=== Task material ===

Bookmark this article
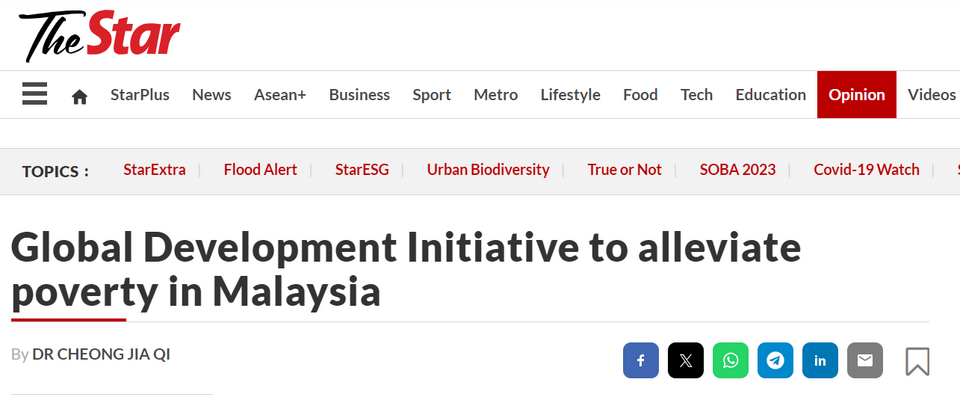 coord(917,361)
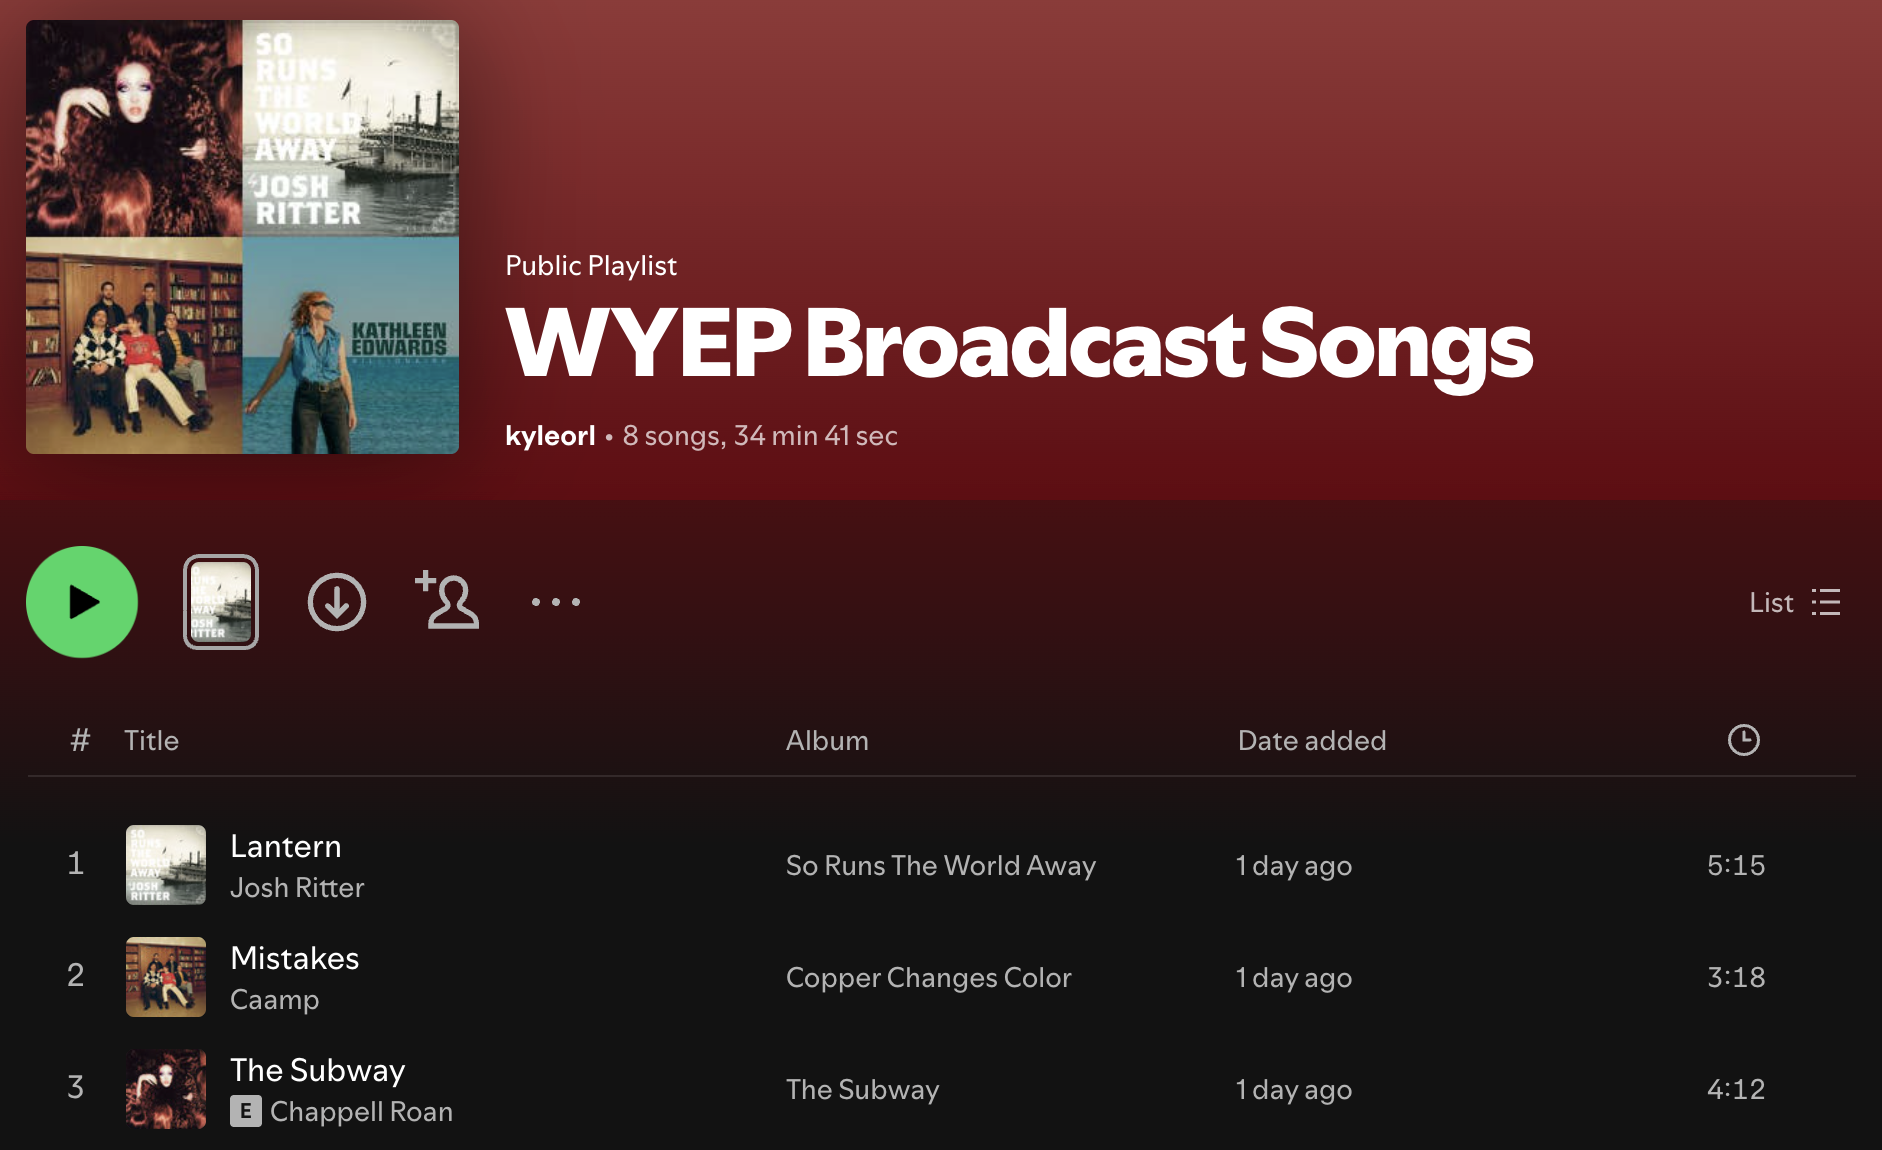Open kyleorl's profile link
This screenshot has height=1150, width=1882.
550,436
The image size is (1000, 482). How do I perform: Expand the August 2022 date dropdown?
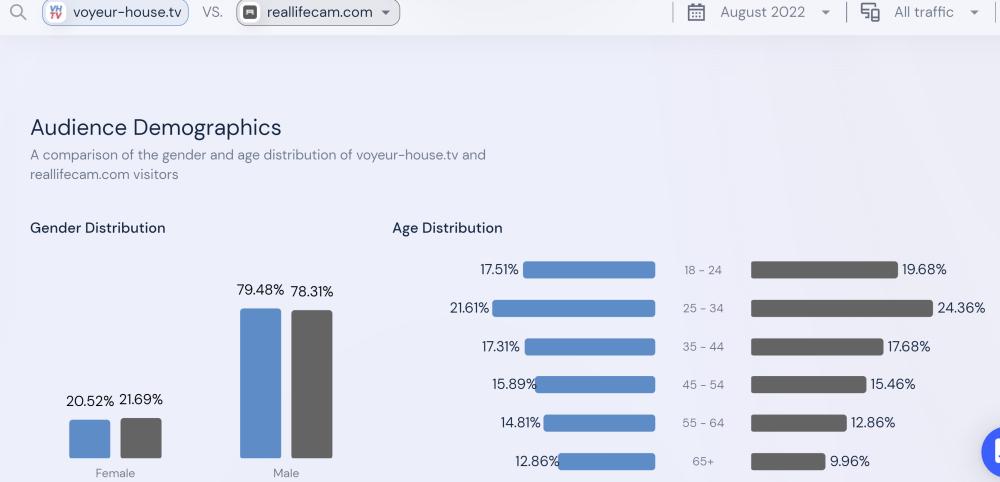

===
=== Task material ===

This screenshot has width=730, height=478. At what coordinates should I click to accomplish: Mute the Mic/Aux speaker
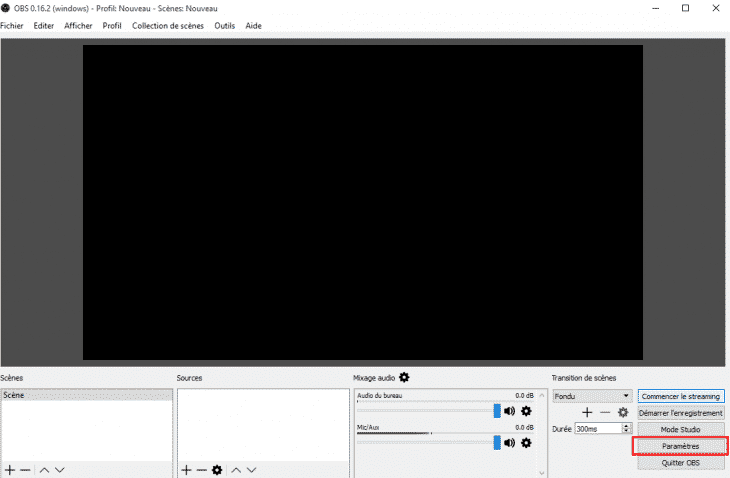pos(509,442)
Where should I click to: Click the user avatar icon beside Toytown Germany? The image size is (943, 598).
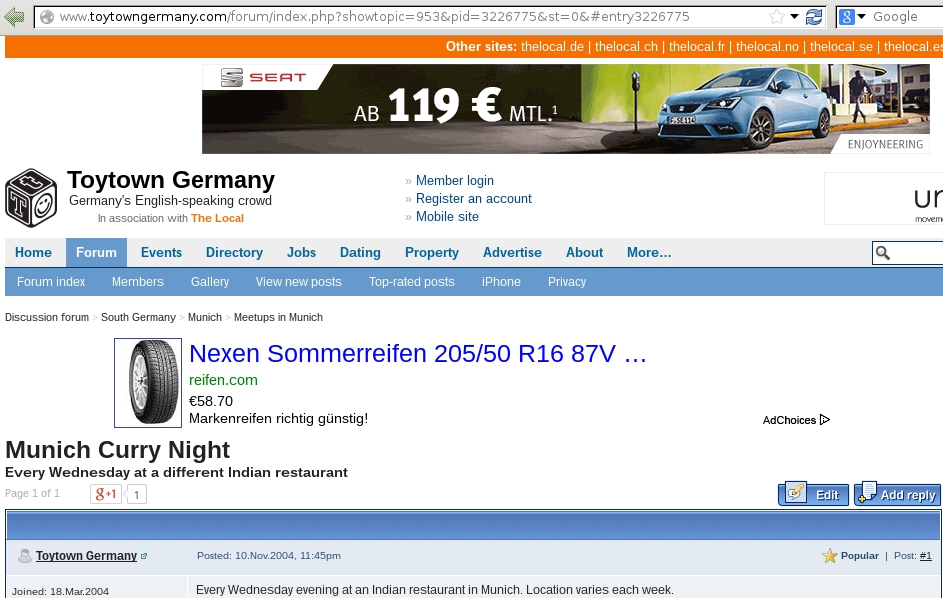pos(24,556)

===

Would you print exactly the lines in the listing above, from the line bearing "Bookmark this article" through the line bearing "The image size is (1000, 482).", leaving out all pictures?

§ **Reply**:
Bookmark this article
 coord(917,361)
Open kyleorl's profile link
This screenshot has height=1150, width=1882.
550,436
The image size is (1000, 482). How do I perform: Expand the August 2022 date dropdown?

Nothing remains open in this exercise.